Craig, I don't know. Why don't you just Turn the Page?


----------



## Old Corker (Oct 12, 2020)

I agree with stickman about how difficult this can be. Went to a trivia night gathering with some younger co-workers back when that was a thing. One of the categories was name the song and artist. They even gave us the clue that the word _trouble_ was in the answer. This was the passage: "Sail on Silver girl Sail on by Your time has come to shine" The reason I was asked to be on the team was to answer these questions and I could not come up with it.


----------



## sour_grapes (Oct 12, 2020)

I have not googled, so I am probably wrong: Isn't that "Bridge over Troubled Waters"?


----------



## sour_grapes (Oct 12, 2020)

sour_grapes said:


> I have not googled, so I am probably wrong: Isn't that "Bridge over Troubled Waters"?



Okay, now I looked, and I got it correct! Somehow a few remaining neurons got jangled correctly.

Soo, if I understand correctly, now it is my turn to post some lyrics to guess?

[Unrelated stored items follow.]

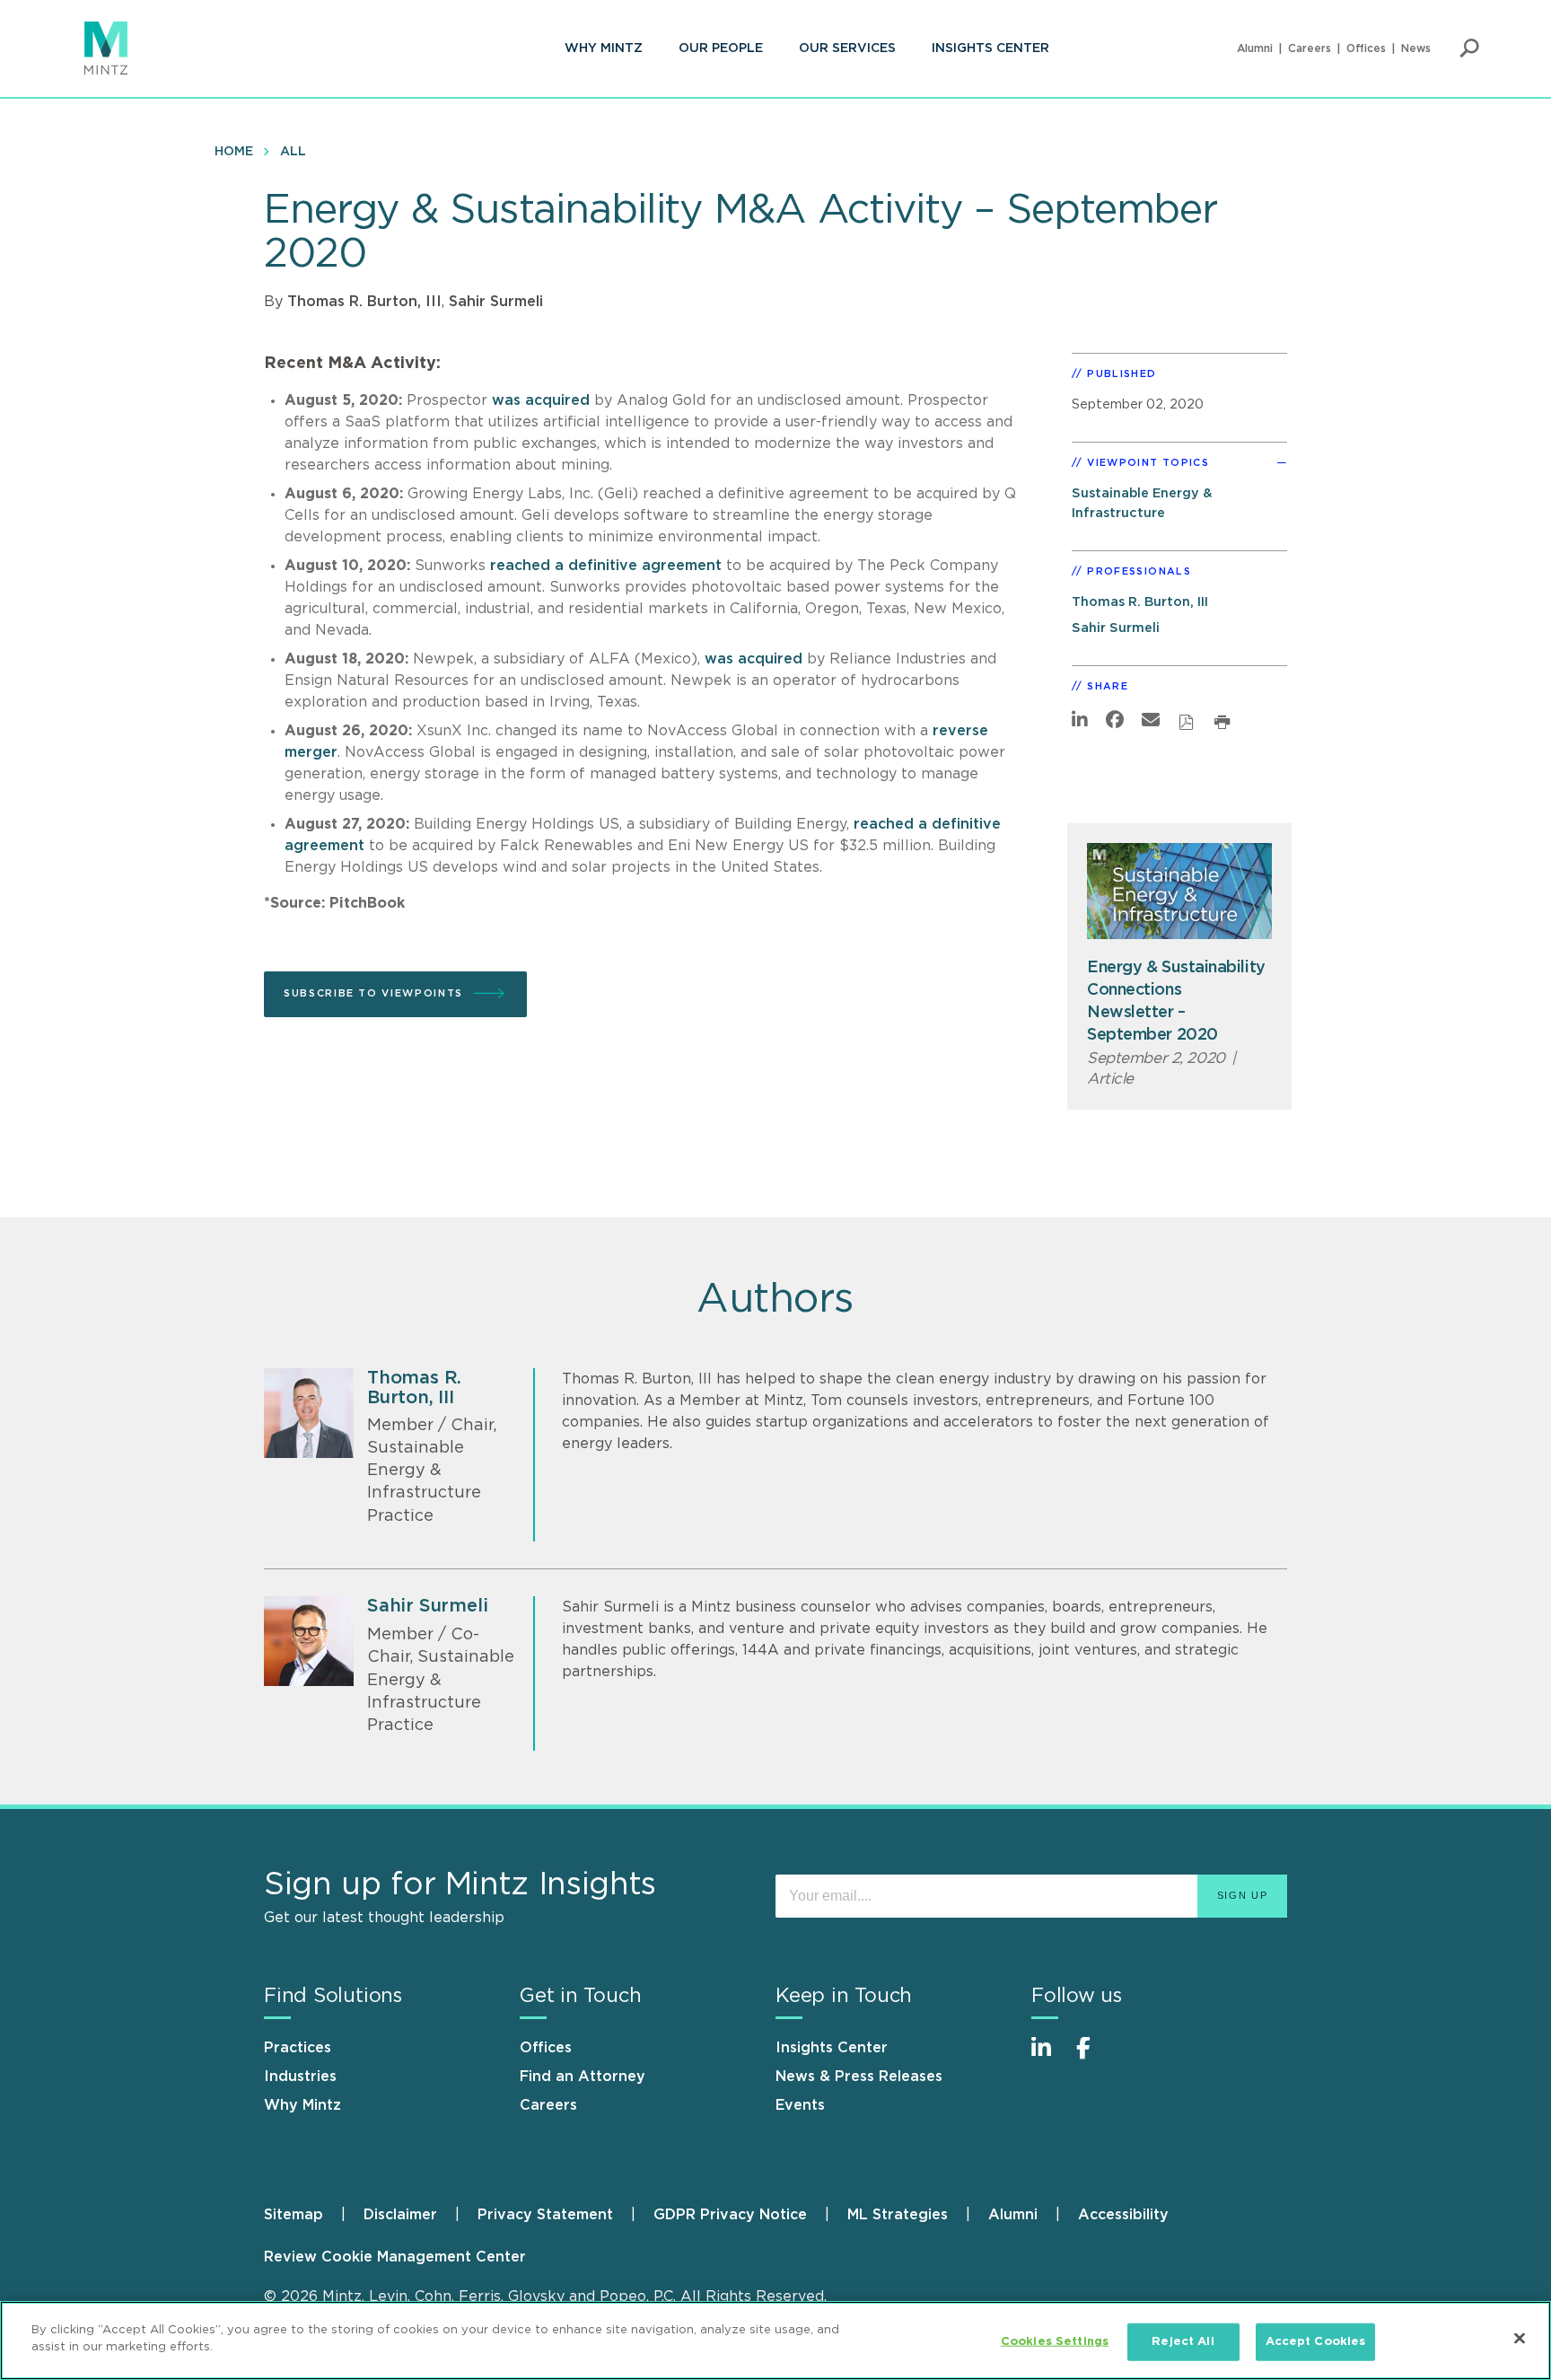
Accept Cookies (1316, 2342)
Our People (721, 48)
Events (800, 2105)
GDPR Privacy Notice (730, 2215)
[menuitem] (604, 48)
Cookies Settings (1054, 2342)
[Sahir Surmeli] (309, 1641)
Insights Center (990, 48)
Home (234, 151)
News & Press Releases (859, 2076)
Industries (300, 2076)
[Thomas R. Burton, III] (309, 1413)
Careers (1309, 48)
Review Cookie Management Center (395, 2257)
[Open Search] (1469, 48)
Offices (1366, 48)
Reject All (1183, 2342)
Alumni (1255, 48)
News (1416, 48)
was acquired (541, 400)
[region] (775, 2340)
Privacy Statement (545, 2215)
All (293, 151)
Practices (297, 2048)
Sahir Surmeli (496, 301)
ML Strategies (897, 2215)
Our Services (847, 48)
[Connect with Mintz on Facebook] (1094, 2057)
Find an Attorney (582, 2076)
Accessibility (1123, 2215)
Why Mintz (604, 48)
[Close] (1519, 2338)
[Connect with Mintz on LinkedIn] (1049, 2057)
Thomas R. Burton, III (364, 301)
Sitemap (293, 2215)
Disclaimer (400, 2215)
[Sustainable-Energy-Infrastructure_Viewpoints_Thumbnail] (1179, 891)
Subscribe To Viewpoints (373, 993)
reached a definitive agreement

"Drove the night toward my home
The place that I was born, on the lakeside
As daylight broke, I saw the earth
The trees had burned down to the ground"


----------



## Boatboy24 (Nov 22, 2020)




----------



## JohnT (Nov 24, 2020)

no fancy lights, 
no background dancers
no studio enhancements

just a guy, a guitar, and a microphone. This is REAL talent!


----------



## balatonwine (Nov 27, 2020)

War Stories with Dr. Mark Felton









War Stories with Mark Felton


'War Stories with Mark Felton' is a channel containing free audio books written and narrated by acclaimed military historian, author and YouTuber Dr. Mark Fe...




www.youtube.com





This is audio only (great as I can listen while I work). But should really be a podcast, not a Youtube site. But still very interesting. I am currently on the history of "Rat Lines"


----------



## ceeaton (Jul 8, 2022)

You get a shiver in the dark
It's a raining in the park but meantime-
South of the river you stop and you hold everything
A band is blowing Dixie, double four time…

Finally got my new computer build working well, just need some new speakers...


----------



## sour_grapes (Jul 8, 2022)

Dire Straits, but I couldn't tell you the name of the song for anything.

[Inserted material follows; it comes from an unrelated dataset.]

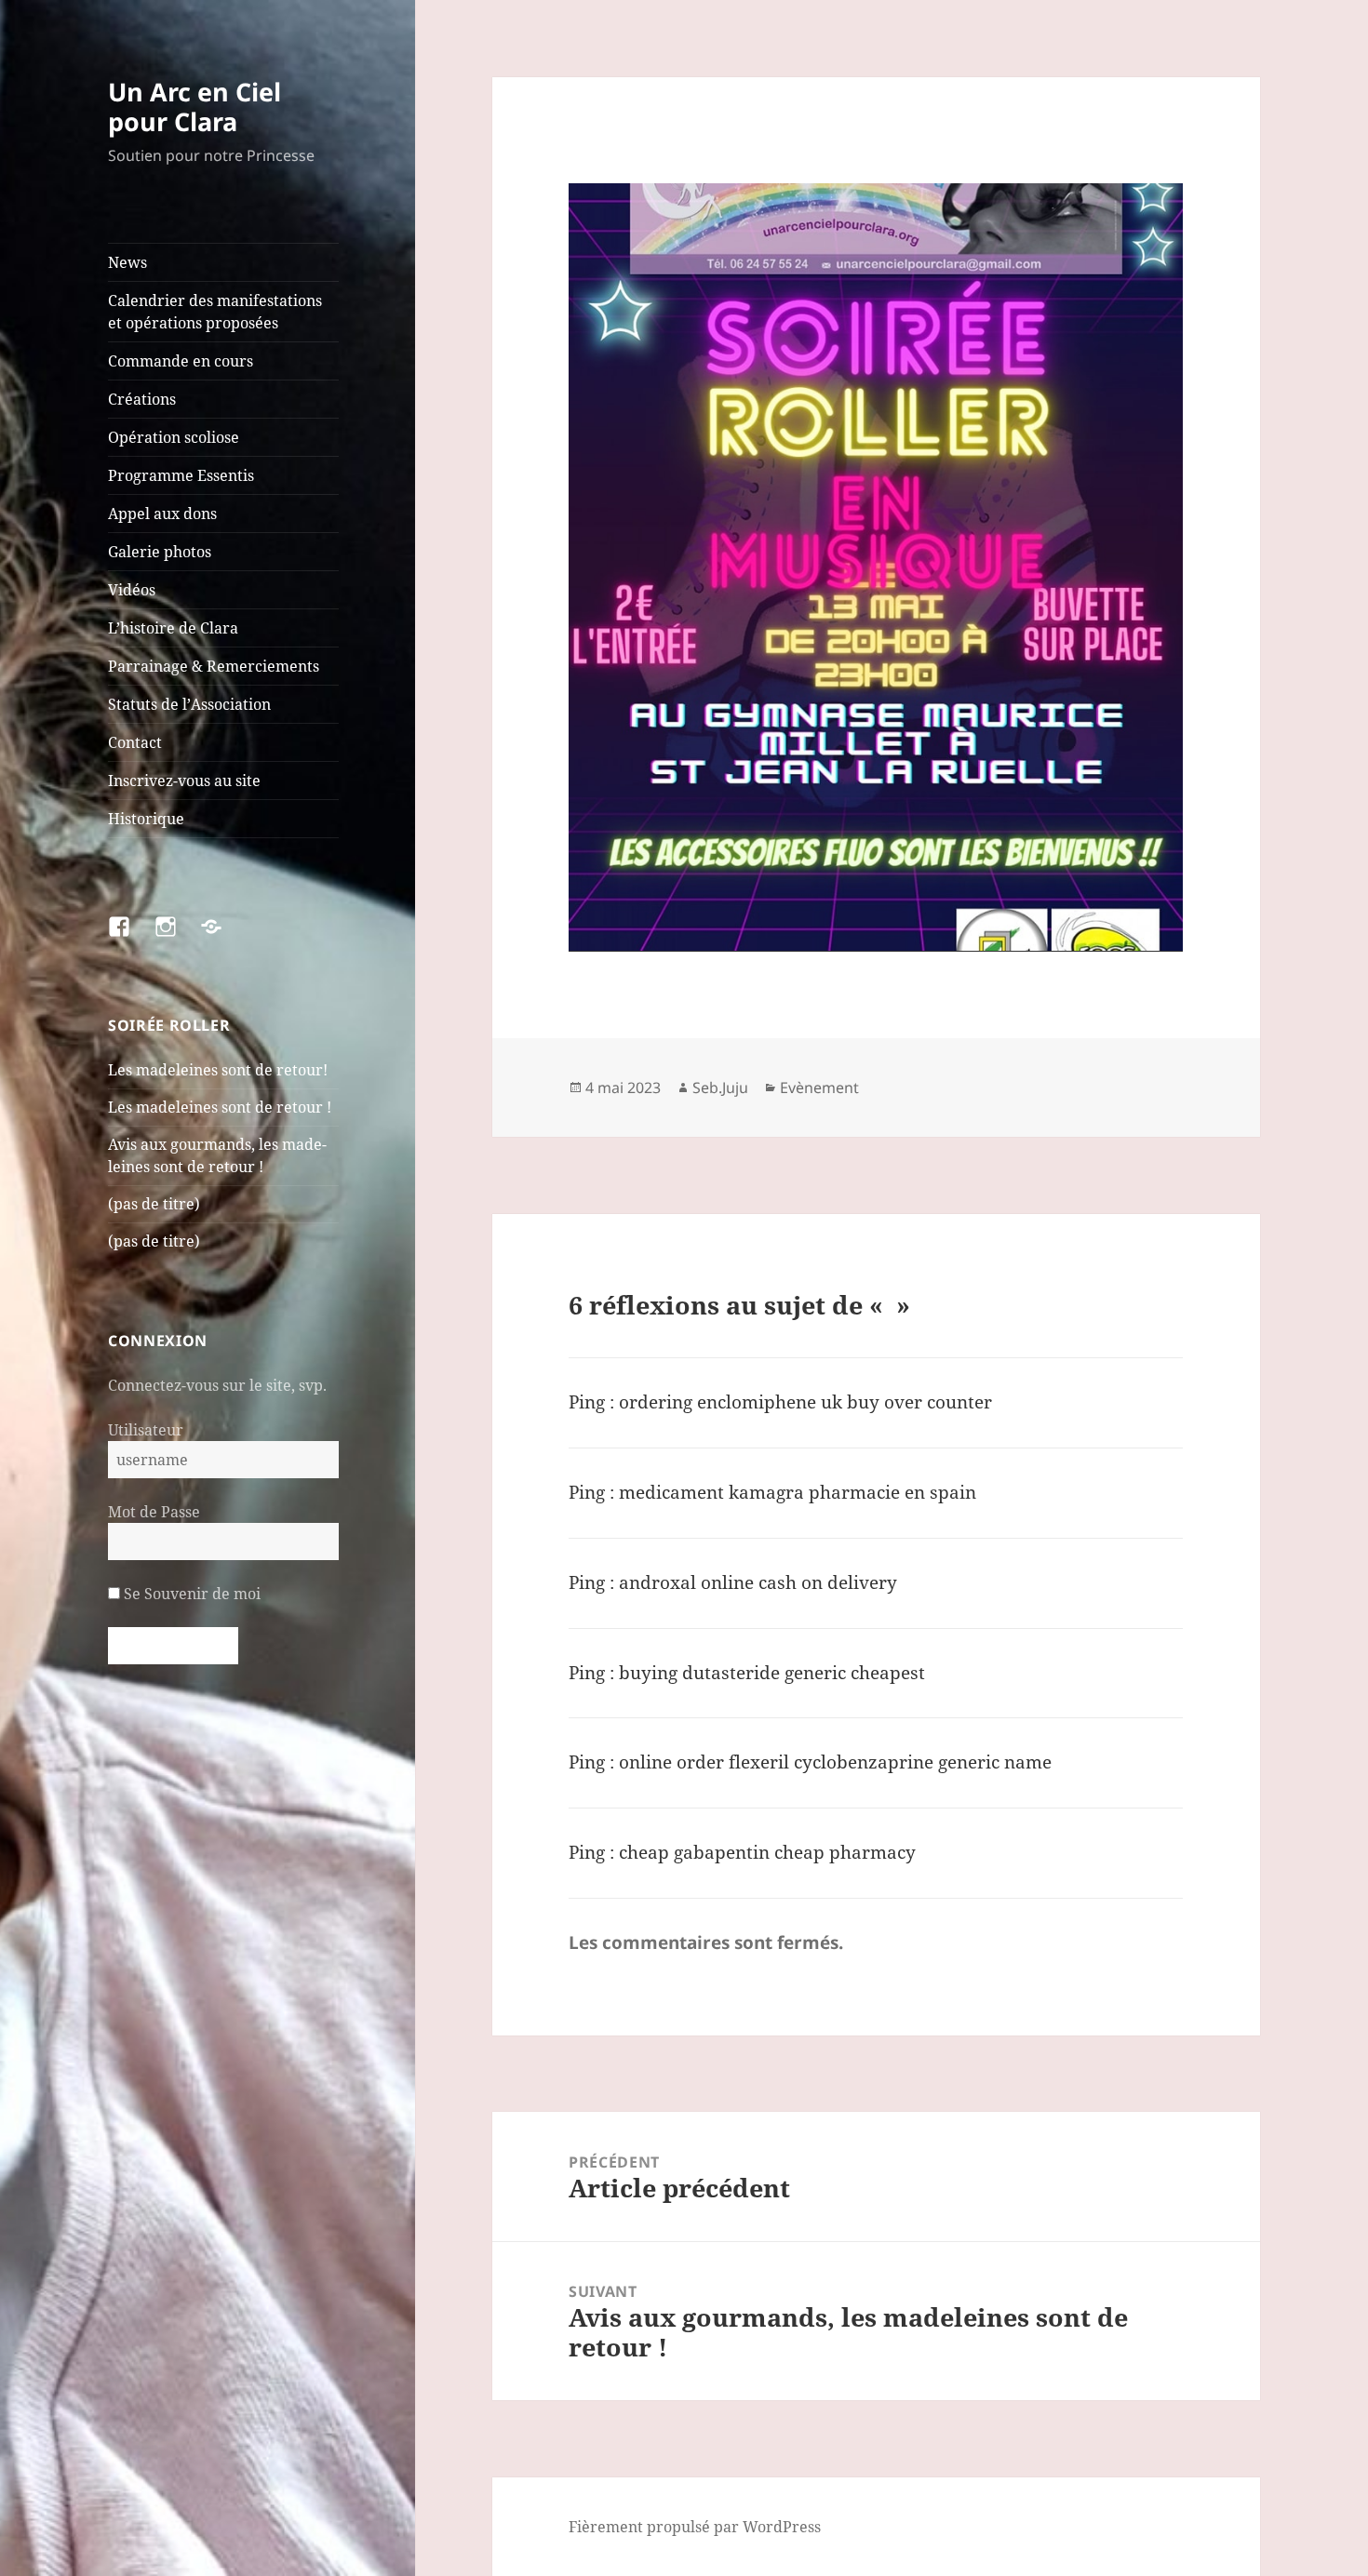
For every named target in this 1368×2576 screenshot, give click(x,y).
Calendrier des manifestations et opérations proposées (215, 311)
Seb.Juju (720, 1087)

Wait, maybe I can! Sultans of Swing?

"He's got a daytime job, and he's doing alright..." or something like that.


----------



## sour_grapes (Jul 8, 2022)

Yes! I got it! So, I believe that it is my turn to post lyrics to guess, right?

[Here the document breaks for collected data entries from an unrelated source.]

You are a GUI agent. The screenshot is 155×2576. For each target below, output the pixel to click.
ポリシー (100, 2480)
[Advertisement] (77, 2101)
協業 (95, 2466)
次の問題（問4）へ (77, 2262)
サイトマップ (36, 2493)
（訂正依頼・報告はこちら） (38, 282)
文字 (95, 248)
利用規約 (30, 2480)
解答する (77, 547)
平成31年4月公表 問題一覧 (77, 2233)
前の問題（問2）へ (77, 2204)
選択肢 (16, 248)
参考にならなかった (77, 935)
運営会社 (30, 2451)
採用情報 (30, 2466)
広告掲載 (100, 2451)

Anyone can have an opinion
Anyone can join in and jump
Anyone can pay and just stay away
Anyone can crash and thump


----------



## Darkroom (Jul 8, 2022)

I am finishing my poker playlist for tomorrow. Found the band recently Kursaal Flyers, and ended up including 3 songs of theirs. this is from the song *Little Does She Know*

"She was sharing her spin dry with a guy in a tie-dye, when she saw my reflection in the chrome. I knew that she'd seen me, 'cos she dropped her bikini, the one that I got her in Rome."


----------



## ibglowin (Jul 9, 2022)

sour_grapes said:


> Yes! I got it! So, I believe that it is my turn to post lyrics to guess, right?
> 
> Anyone can have an opinion
> Anyone can join in and jump
> ...


----------



## ceeaton (Dec 31, 2022)

She's a good girl, loves her mama
Loves Jesus and America too
She's a good girl, crazy 'bout Elvis
Loves horses and her boyfriend too

I love when all the radio stations play top 100 countdowns to ring in the new year or go alphabetically through their archives. This one was right around #50. Heard it the other day under "F" on another station.

Cookin', drinkin', listenin'...

Oh, #2:

You get a shiver in the dark
It's raining in the park, but meantime
South of the river, you stop, and you hold everything
A band is blowing Dixie, double-four time
You feel alright when you hear the music ring


----------



## balatonwine (Jan 1, 2023)

What are you listening to....​Not just tonight but all day long.

Currently: OTR - Old Time Radio.

Music leaves me flat after a few songs.

But while working, I can listen to OTR half hour stories all day long. I have the ear plugs in all the time.

From comedy, crime (Spade, Marlo, Diamond, Scotland Yard, black museum), history, sci fi, adventure, etc. etc. etc. I love it.


----------



## sour_grapes (Jan 1, 2023)

ceeaton said:


> She's a good girl, loves her mama
> Loves Jesus and America too
> She's a good girl, crazy 'bout Elvis
> Loves horses and her boyfriend too
> ...



Free Fallin' (Tom Petty)
Sultans of Swing (Dire Straits?)

ETA: Yup, I checked after posting, and Dire Straits is correct.


----------